Air Pollution and Progression of Atherosclerosis in Different Vessel Beds-Results from a Prospective Cohort Study in the Ruhr Area, Germany

Abstract

Objectives: Due to inconsistent epidemiological evidence on health effects of air pollution on progression of atherosclerosis, we investigated several air pollutants and their effects on progression of atherosclerosis, using carotid intima media thickness (cIMT), coronary calcification (CAC), and thoracic aortic calcification (TAC).

Methods: We used baseline (2000-2003) and 5-y follow-up (2006-2008) data from the German Heinz Nixdorf Recall cohort study, including 4,814 middle-aged adults. Residence-based long-term air pollution exposure, including particulate matter (PM) with aerodynamic diameter $\le 2.5\mu m$ (${\mathrm{PM}}_{2.5}$), (${\mathrm{PM}}_{10}$), and nitrogen dioxide (${\mathrm{NO}}_2$) was assessed using chemistry transport and land use regression (LUR) models. cIMT was quantified as side-specific median IMT assessed from standardized ultrasound images. CAC and TAC were quantified by computed tomography using the Agatston score. Development (yes/no) and progression of atherosclerosis (change in cIMT and annual growth rate for CAC/TAC) were analyzed with logistic and linear regression models, adjusting for age, sex, lifestyle variables, socioeconomic status, and traffic noise.

Results: While no clear associations were observed in the full study sample (mean age 59.1 ($\pm 7.6$) y; 53% female), most air pollutants were marginally associated with progression of atherosclerosis in participants with no or low baseline atherosclerotic burden. Most consistently for CAC, e.g., a $1.5{\mu g/m}^3$ higher exposure to ${\mathrm{PM}}_{2.5}$ (LUR) yielded an estimated odds ratio of 1.19 [95% confidence interval (CI): 1.03, 1.39] for progression of CAC and an increased annual growth rate of 2% (95% CI: 1%, 4%).

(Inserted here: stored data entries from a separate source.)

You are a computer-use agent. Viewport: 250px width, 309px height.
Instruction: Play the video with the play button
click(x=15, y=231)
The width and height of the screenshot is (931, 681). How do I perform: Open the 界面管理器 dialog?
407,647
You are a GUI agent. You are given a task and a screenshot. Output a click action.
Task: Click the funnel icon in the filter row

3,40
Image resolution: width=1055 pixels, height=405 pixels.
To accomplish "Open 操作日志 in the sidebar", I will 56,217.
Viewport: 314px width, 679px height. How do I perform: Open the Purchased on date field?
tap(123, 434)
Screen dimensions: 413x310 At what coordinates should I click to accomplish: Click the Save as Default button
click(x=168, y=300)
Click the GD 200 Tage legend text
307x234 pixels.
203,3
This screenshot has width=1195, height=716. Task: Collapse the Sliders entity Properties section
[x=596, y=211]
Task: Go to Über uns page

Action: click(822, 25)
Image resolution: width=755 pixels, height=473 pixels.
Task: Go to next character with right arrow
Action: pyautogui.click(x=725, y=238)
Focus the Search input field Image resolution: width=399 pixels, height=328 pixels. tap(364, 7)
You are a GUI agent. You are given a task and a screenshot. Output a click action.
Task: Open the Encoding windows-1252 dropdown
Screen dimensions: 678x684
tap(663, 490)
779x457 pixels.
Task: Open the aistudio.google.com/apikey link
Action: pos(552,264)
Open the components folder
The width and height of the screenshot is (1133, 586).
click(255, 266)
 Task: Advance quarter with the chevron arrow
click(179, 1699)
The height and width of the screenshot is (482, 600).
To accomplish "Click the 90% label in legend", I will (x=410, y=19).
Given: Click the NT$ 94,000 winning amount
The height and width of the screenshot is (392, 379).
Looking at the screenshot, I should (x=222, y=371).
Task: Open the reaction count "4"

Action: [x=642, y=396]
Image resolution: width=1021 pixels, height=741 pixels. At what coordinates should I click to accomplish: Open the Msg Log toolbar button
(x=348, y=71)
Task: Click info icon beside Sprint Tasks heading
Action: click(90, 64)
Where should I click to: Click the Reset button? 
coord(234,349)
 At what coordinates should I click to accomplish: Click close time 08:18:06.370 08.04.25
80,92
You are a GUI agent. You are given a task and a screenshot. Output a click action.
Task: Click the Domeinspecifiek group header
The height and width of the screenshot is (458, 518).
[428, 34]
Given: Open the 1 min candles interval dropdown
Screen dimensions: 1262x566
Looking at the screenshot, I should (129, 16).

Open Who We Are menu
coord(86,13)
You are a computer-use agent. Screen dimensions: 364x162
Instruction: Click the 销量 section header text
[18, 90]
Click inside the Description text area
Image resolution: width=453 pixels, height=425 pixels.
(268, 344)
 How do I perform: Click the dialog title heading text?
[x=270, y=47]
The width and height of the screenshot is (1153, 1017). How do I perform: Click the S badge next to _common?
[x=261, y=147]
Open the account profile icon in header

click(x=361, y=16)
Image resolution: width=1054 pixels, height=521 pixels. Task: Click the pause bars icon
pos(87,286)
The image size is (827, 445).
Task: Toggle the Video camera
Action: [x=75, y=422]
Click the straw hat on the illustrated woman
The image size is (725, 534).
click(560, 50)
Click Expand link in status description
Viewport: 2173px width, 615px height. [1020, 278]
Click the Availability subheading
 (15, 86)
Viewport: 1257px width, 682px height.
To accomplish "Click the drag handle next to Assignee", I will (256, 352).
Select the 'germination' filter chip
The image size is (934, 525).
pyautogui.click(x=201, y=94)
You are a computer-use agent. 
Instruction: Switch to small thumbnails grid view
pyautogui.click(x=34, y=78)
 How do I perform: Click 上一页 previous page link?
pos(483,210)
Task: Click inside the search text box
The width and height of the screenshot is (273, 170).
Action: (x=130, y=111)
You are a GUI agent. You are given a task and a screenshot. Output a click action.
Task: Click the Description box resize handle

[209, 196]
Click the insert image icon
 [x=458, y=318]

Conclusion: Our study suggests that development and progression of subclinical atherosclerosis is associated with long-term air pollution in middle-aged participants with no or minor atherosclerotic burden at baseline, while overall no consistent associations are observed. https://doi.org/10.1289/EHP7077.

Figure 1.

Main effect estimates for the associations between different air pollutants and progression of atherosclerosis in subpopulations of the Heinz Nixdorf Recall Study based on the marker of atherosclerosis, investing all participants ($\mathrm{cIMT}\left(\text{left}\right)=\mathrm{2,116}$, $\mathrm{cIMT}\left(\text{right}\right)=\mathrm{2,197}$, $\text{CAC}=\mathrm{3,220}$, $\text{TAC}=\mathrm{3,126}$), participants with no/minor atherosclerotic burden at baseline (t0) ($\mathrm{cIMT}\left(\text{left}\right)=\mathrm{1,054}$, $\mathrm{cIMT}\left(\text{right}\right)=\mathrm{1,017}$, $\text{CAC}=\mathrm{1,527}$, $\text{TAC}=\mathrm{1,761}$), and participants with advanced atherosclerotic burden at t0 ($\mathrm{cIMT}\left(\text{left}\right)=\mathrm{1,203}$, $\mathrm{cIMT}\left(\text{right}\right)=\mathrm{1,317}$, $\text{CAC}=\mathrm{1,693}$, $\text{TAC}=\mathrm{1,469}$). Main model is adjusted for age, sex, BMI, smoking status and quantity, ETS, LDL-C/HDL-C, physical activity, education, traffic noise and for dichotomous outcomes additionally years of follow-up. (A) This panel displays OR (95% CI) for any progression in atherosclerosis based on an IQR in exposure. (B) This panel displays change in thickness ($\mathrm{\mu }\mathrm{m}$) for cIMT and change in growth rate for CAC and TAC (complementing numbers are in Tables S2 and S3). Note: BMI, body mass index; CAC, coronary artery calcification; CI, confidence interval; cIMT, carotid intima media thickness; ETS, environmental tobacco smoke; HDL-C, high-density lipoprotein cholesterol; IQR, interquartile range; LDL-C, low-density lipoprotein cholesterol; OR, odds ratio; TAC, thoracic aortic calcification.